RECORDS SHOWN -

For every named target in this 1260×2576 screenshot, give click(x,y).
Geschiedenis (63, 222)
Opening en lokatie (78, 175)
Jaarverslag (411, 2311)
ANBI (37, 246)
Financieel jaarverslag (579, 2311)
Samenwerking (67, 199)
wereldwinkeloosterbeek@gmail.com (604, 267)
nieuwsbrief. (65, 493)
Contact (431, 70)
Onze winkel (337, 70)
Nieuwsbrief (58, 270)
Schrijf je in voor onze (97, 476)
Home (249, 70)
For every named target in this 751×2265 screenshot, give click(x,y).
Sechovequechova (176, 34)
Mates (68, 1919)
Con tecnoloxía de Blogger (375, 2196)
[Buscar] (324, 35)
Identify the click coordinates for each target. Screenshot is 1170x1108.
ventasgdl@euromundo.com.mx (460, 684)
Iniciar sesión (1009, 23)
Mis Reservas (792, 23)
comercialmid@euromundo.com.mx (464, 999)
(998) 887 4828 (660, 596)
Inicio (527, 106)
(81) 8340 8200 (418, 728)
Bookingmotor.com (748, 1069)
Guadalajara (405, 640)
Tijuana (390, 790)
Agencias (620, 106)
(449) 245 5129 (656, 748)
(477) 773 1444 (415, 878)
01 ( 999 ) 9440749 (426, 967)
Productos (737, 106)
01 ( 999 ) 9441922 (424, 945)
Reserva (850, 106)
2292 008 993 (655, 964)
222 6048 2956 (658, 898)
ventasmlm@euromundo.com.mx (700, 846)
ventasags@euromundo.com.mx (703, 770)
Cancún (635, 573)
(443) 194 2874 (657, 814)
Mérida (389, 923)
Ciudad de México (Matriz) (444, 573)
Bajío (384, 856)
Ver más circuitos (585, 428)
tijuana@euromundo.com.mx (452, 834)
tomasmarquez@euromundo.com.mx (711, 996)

EXERCISE DESCRIPTION -
Repeat all of the records above word for word, keeping every line unchanged.

RESPONSE TO THIS EXERCISE -
For every named target in this 1260×2576 screenshot, give click(x,y).
Geschiedenis (63, 222)
Opening en lokatie (78, 175)
Jaarverslag (411, 2311)
ANBI (37, 246)
Financieel jaarverslag (579, 2311)
Samenwerking (67, 199)
wereldwinkeloosterbeek@gmail.com (604, 267)
nieuwsbrief. (65, 493)
Contact (431, 70)
Onze winkel (337, 70)
Nieuwsbrief (58, 270)
Schrijf je in voor onze (97, 476)
Home (249, 70)
For every named target in this 751×2265 screenshot, give click(x,y).
Sechovequechova (176, 34)
Mates (68, 1919)
Con tecnoloxía de Blogger (375, 2196)
[Buscar] (324, 35)
Identify the click coordinates for each target. Screenshot is 1170x1108.
ventasgdl@euromundo.com.mx (460, 684)
Iniciar sesión (1009, 23)
Mis Reservas (792, 23)
comercialmid@euromundo.com.mx (464, 999)
(998) 887 4828 (660, 596)
Inicio (527, 106)
(81) 8340 8200 (418, 728)
Bookingmotor.com (748, 1069)
Guadalajara (405, 640)
Tijuana (390, 790)
Agencias (620, 106)
(449) 245 5129 (656, 748)
(477) 773 1444 (415, 878)
01 ( 999 ) 9440749 (426, 967)
Productos (737, 106)
01 ( 999 ) 9441922 (424, 945)
Reserva (850, 106)
2292 008 993 (655, 964)
222 6048 2956 (658, 898)
ventasmlm@euromundo.com.mx (700, 846)
ventasags@euromundo.com.mx (703, 770)
Cancún (635, 573)
(443) 194 2874 (657, 814)
Mérida (389, 923)
Ciudad de México (Matriz) (444, 573)
Bajío (384, 856)
Ver más circuitos (585, 428)
tijuana@euromundo.com.mx (452, 834)
tomasmarquez@euromundo.com.mx (711, 996)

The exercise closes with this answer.